### Extracted data

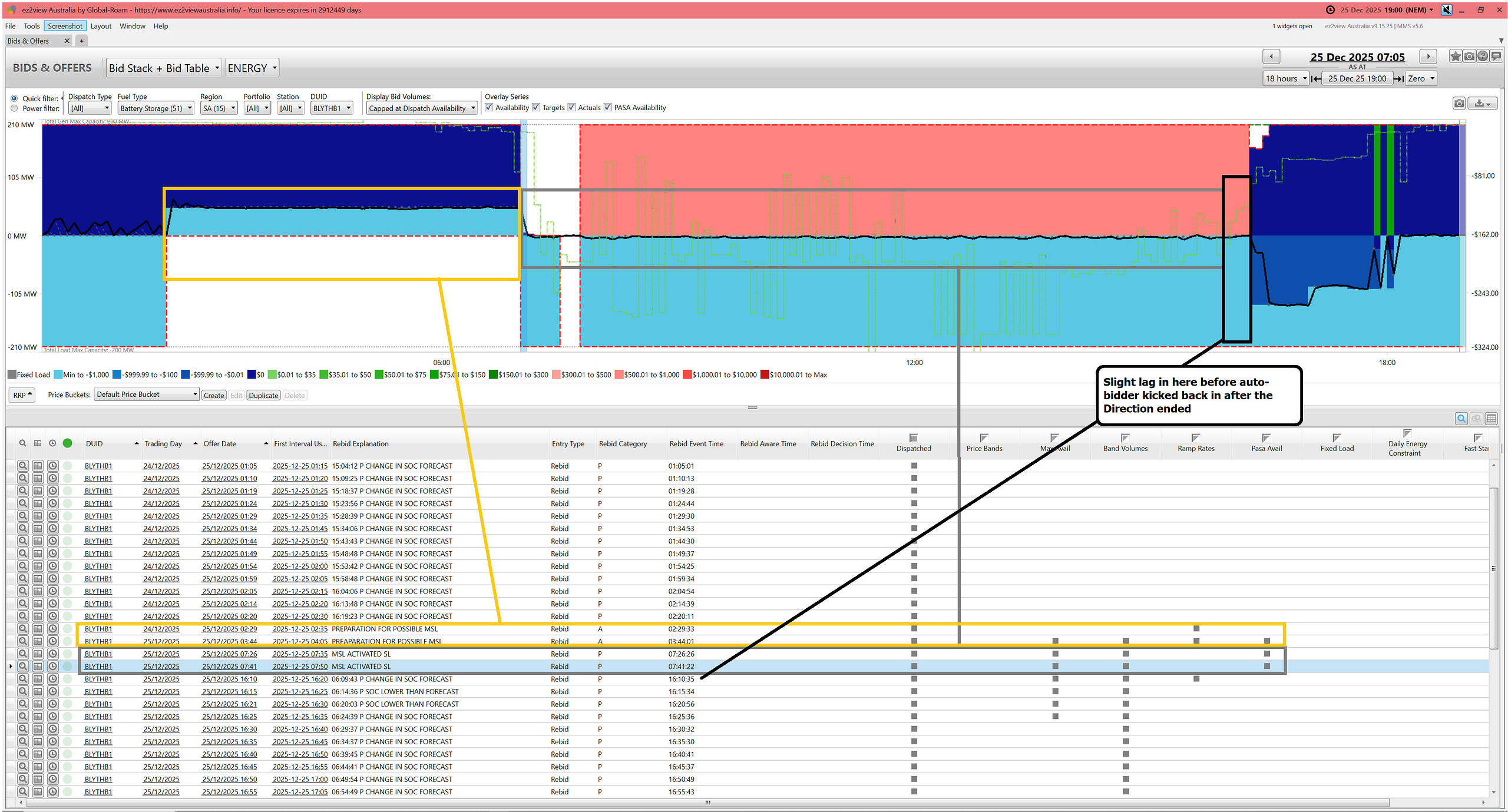Click the $0 dark blue legend swatch
The width and height of the screenshot is (1508, 812).
(252, 374)
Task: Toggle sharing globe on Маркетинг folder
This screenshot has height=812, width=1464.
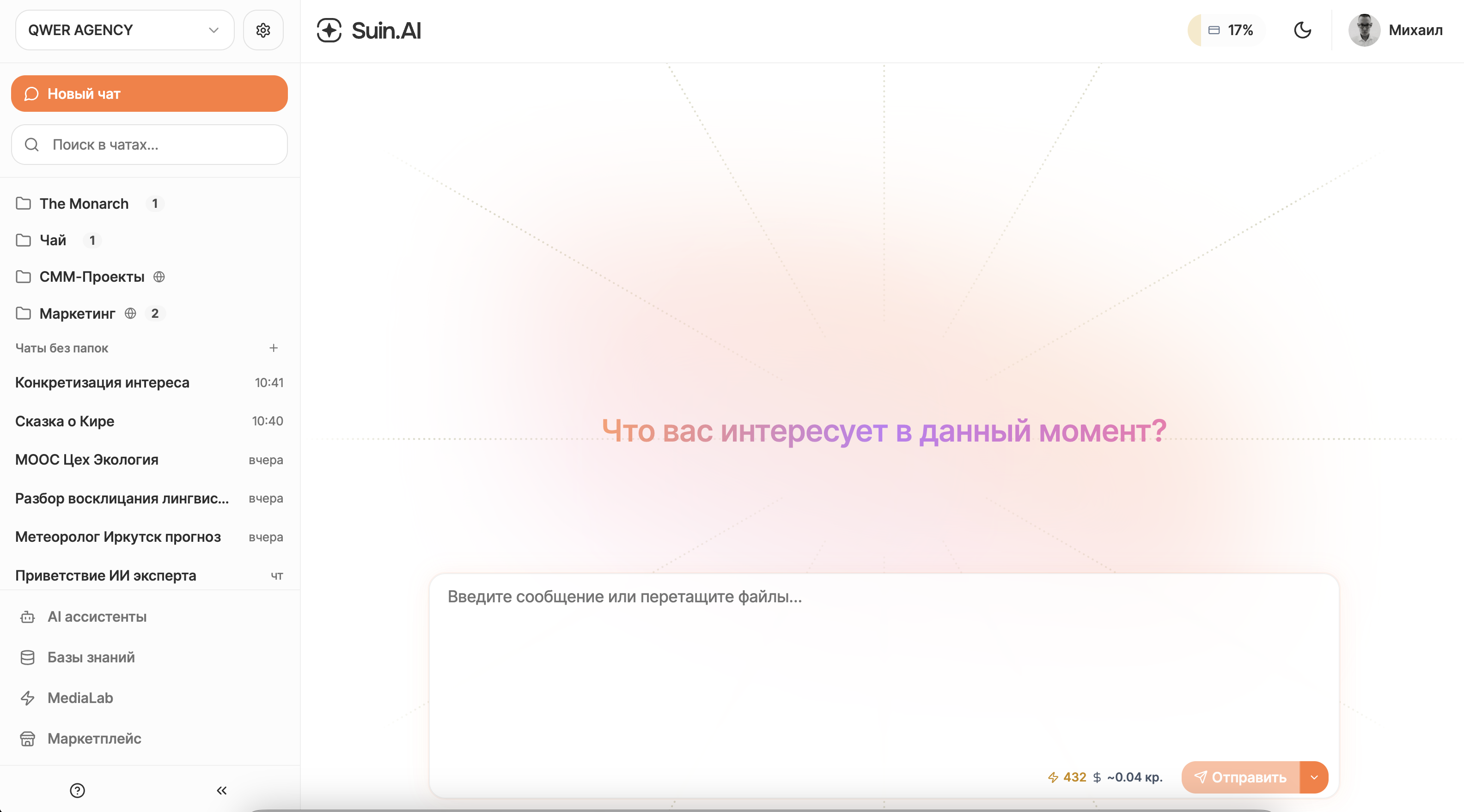Action: click(130, 313)
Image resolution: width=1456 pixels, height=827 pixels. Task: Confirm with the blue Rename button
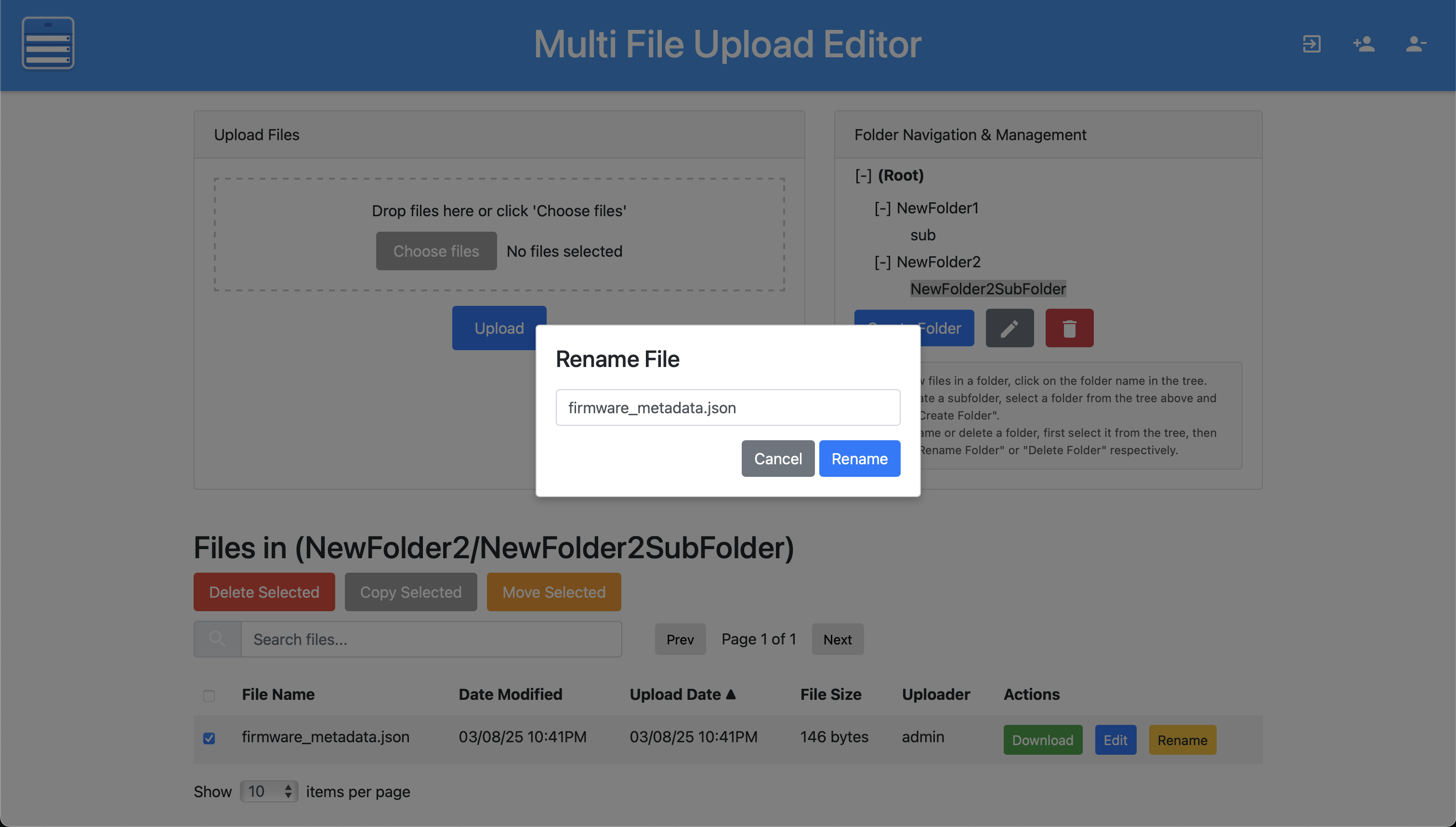tap(859, 459)
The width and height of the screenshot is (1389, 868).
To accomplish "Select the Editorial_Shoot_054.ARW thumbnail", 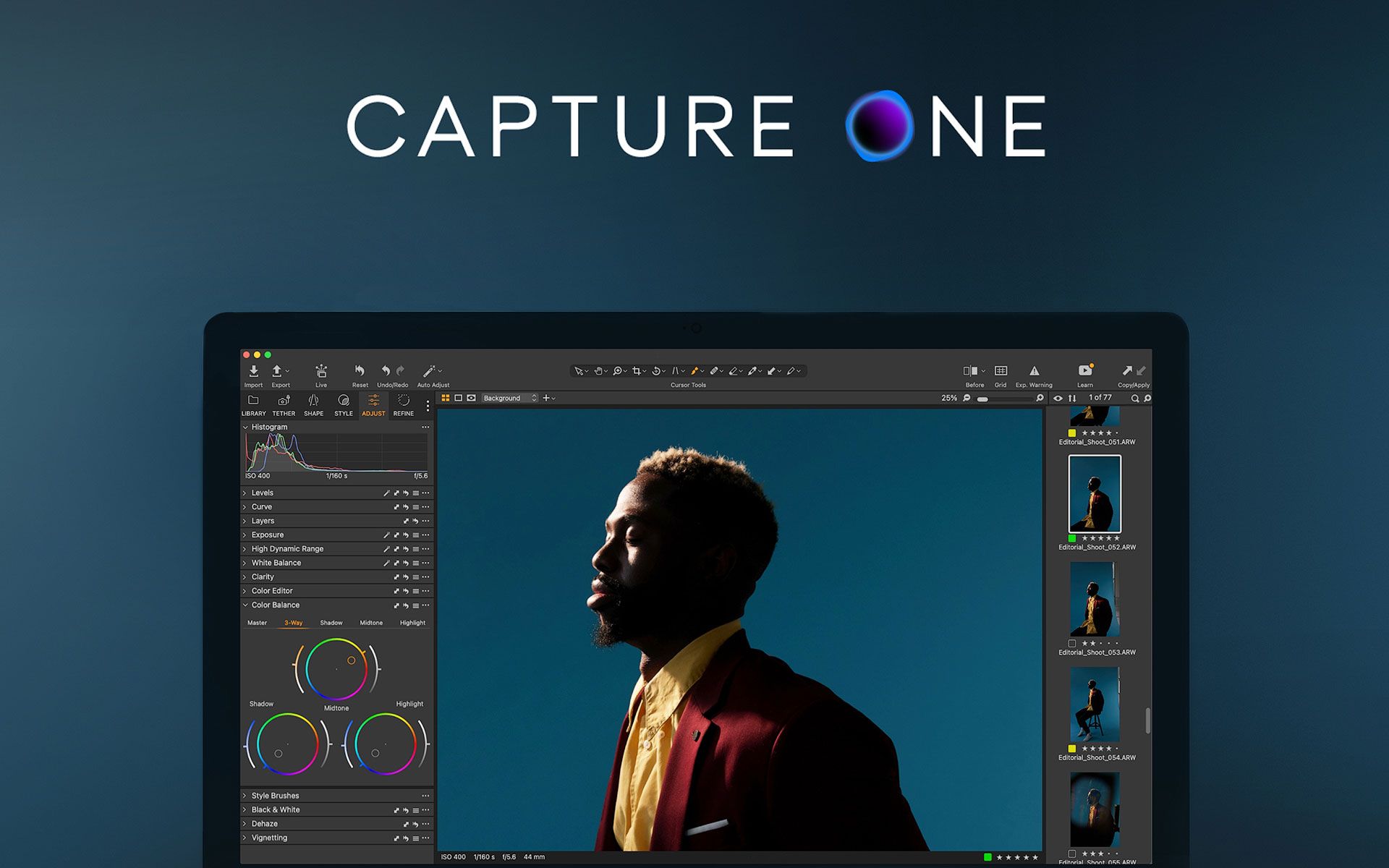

######

Work order —
The copy you give must run from the line containing "This screenshot has height=812, width=1464." through the last line of the records, exactly, with the pictures left out.

Result below —
This screenshot has height=812, width=1464.
Action: click(130, 313)
Image resolution: width=1456 pixels, height=827 pixels. Task: Confirm with the blue Rename button
tap(859, 459)
The width and height of the screenshot is (1389, 868).
To accomplish "Select the Editorial_Shoot_054.ARW thumbnail", 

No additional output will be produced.